Wendell Lewis Willkie, GOP nominee for president in 1940. (AP)
FDR had dominated American politics for most of the 1930s, but Republicans had high hopes for the 1940 presidential election. Conventional wisdom was that Roosevelt would not try to buck public sentiment by seeking an unprecedented third term and that the Democratic presidential battle would leave that party divided and dispirited.
So the GOP field was large and eager. Two young and attractive candidates sat atop the list. The frontrunner was the 38-year old Manhattan District Attorney Thomas Dewey, armed with a well-deserved reputation for crime fighting, and Ohio’s 50-year old junior senator, Robert A. Taft. They were joined by one of the Senate’s leading isolationists, Michigan's Arthur Vandenberg, and more than half a dozen favorite sons and minor candidates.
One of those might have appeared to be Indiana native and power company executive Wendell Willkie, who was apparently still registered as a Democrat in February and polling at 3 percent in May, just weeks before Republicans gathered in Philadelphia June 24.
But Willkie was the beneficiary of a gigantic grassroots draft movement orchestrated by Fortune magazine's managing editor, Russell Davenport, and other powerful newspaper and magazine publishers eager for a businessman candidate with internationalist views on foreign policy.
A respected Republican National Committee member, Connecticut’s committeeman, Sam Pryor, Jr. also helped Willkie. An entrepreneur and financier, Pryor had heard Willkie eviscerate deputy Attorney General Robert Jackson in a national radio debate. Intrigued, he invited Willkie to speak at the 100th anniversary of Christ Church in Greenwich and shortly after began promoting the Hoosier to his wide circle of political friends.
Then fate intervened. In mid-May, Oregon committeeman Ralph Williams died of a massive stroke at a meeting of the RNC Arrangements Committee in Philadelphia. Pryor succeeded him, giving him the ability to affect the convention in a profound way.

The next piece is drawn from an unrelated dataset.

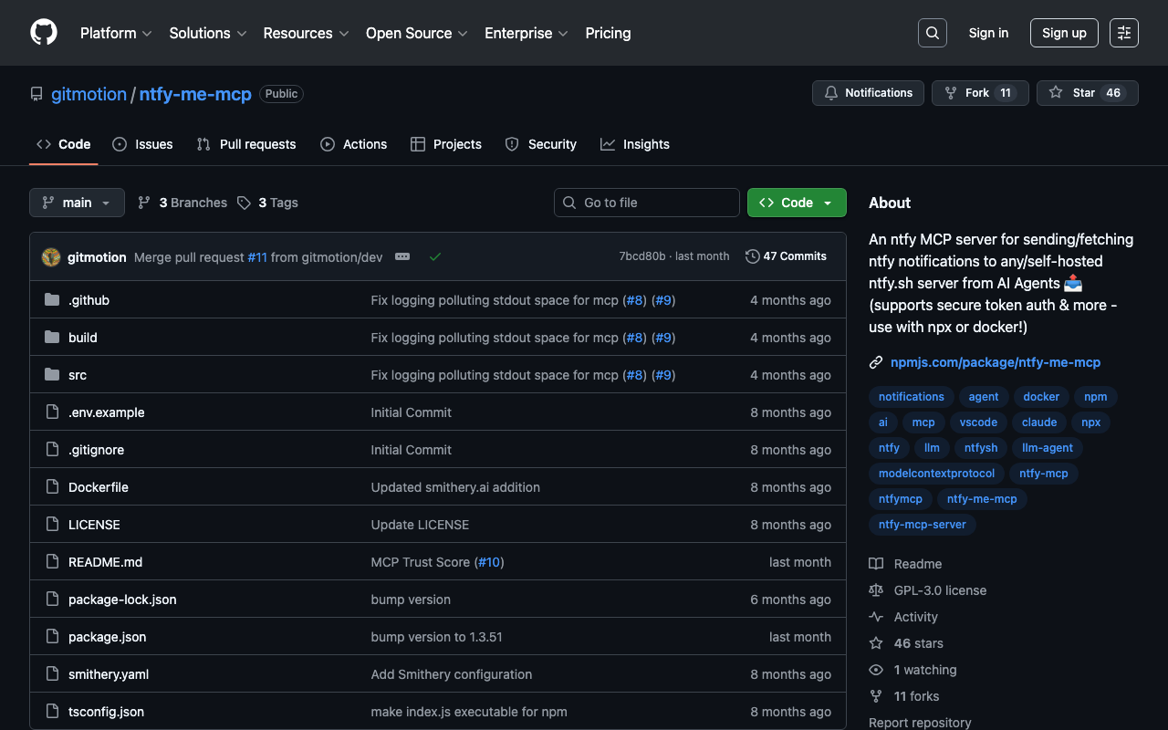Open the npmjs.com package link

Dewey led on the first ballot with 306, followed by Taft at 189 and Willkie at 105. Vandenberg was next with 76, followed by Pennsylvania’s favorite son, Gov. Arthur James at 74. The remaining 346 delegates were split among eight others.
Then on the second ballot, Dewey dropped to 338 while Taft rose to 203 and Willkie jumped to 171, with 288 to the remaining candidates. Dewey’s decline was not good news for the candidate: it’s hard for a frontrunner to regain momentum once it was lost.

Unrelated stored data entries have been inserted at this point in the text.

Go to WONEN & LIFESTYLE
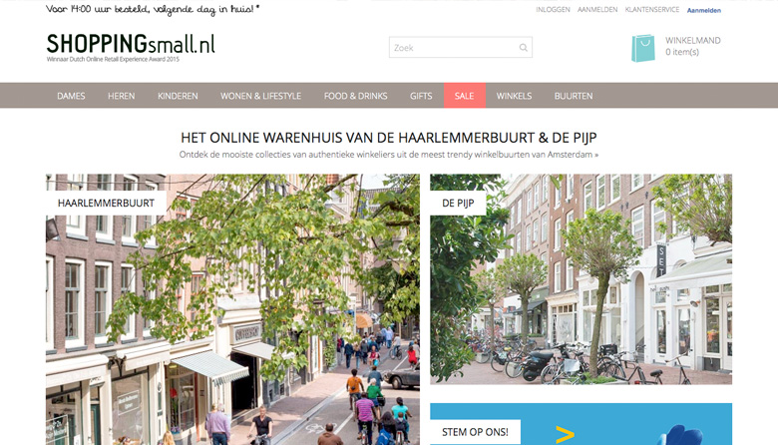Viewport: 778px width, 445px height. pyautogui.click(x=261, y=96)
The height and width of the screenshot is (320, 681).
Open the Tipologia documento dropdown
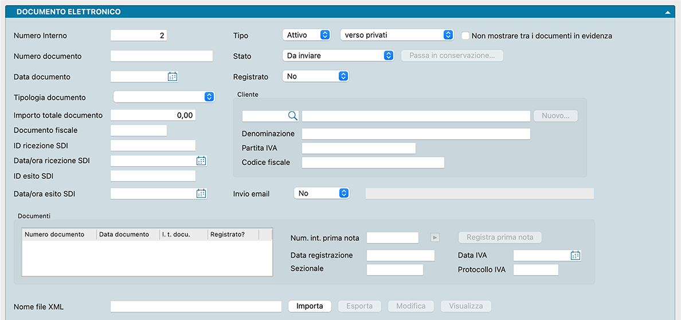tap(163, 96)

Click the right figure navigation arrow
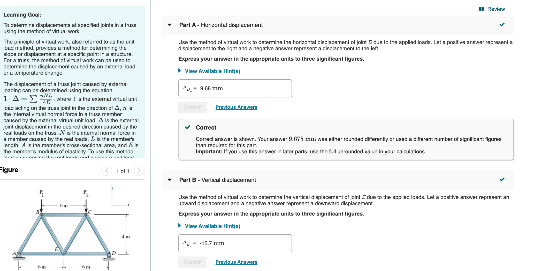coord(139,171)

Dewey’s decline was no accident. Pryor had worked a split in the New York City Republican Party to hide Willkie supporters in Dewey’s first ballot total and began pulling them and others out of Dewey and moving them to Willkie on the second.
He also arranged with Willkie supporters to back favorite sons, such as New York publisher Frank Gannett and Massachusetts congressman and GOP House leader Joe Martin, who was privately supporting Willkie.

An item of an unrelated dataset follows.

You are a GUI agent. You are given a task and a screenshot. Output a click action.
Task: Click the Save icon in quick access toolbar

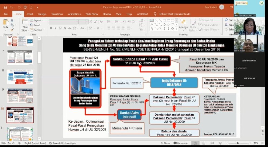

Many of these hidden Willkie followers were from states late in the alphabetical roll call, so Pryor could arrange for Dewey to decline and Willkie to rise on successive ballots. By the end of the third ballot, Dewey had been bled down to 315, while Taft had risen to 212. But Willkie moved into second place with 259.
His rise was also added by the fact the galleries were packed with screaming Willkie supporters, who chanted their favorite’s name incessantly and filled the hall with screams, cheers and songs whenever his name was mentioned. As Arrangements Chairman, Pryor was in charge of distributing guest tickets. While he denied having packed the galleries when the leader of the Texas delegation accused him of doing so, Pryor’s denial was not credible. He knew the packed galleries could help stampede the delegates.
After the third ballot, Pryor met in a freight elevator behind the stage with Minnesota Gov. Harold Stassen, then 33-year old and the convention keynote speaker, and former Kansas Gov. and 1936 GOP presidential nominee, Alf Landon, and convinced the two men to throw their strength behind Willkie.
Dewey collapsed on the fourth ballot. On the next ballot, Landon’s Kansas and the rest of New York moved into the Willkie camp, narrowing the race to Willkie vs. Taft. A sixth ballot was called: Michigan moved en masse from Vandenberg to Willkie, followed by Pennsylvania, making the businessman and political novice the Republican nominee. It would be another 76 years before the GOP did this again.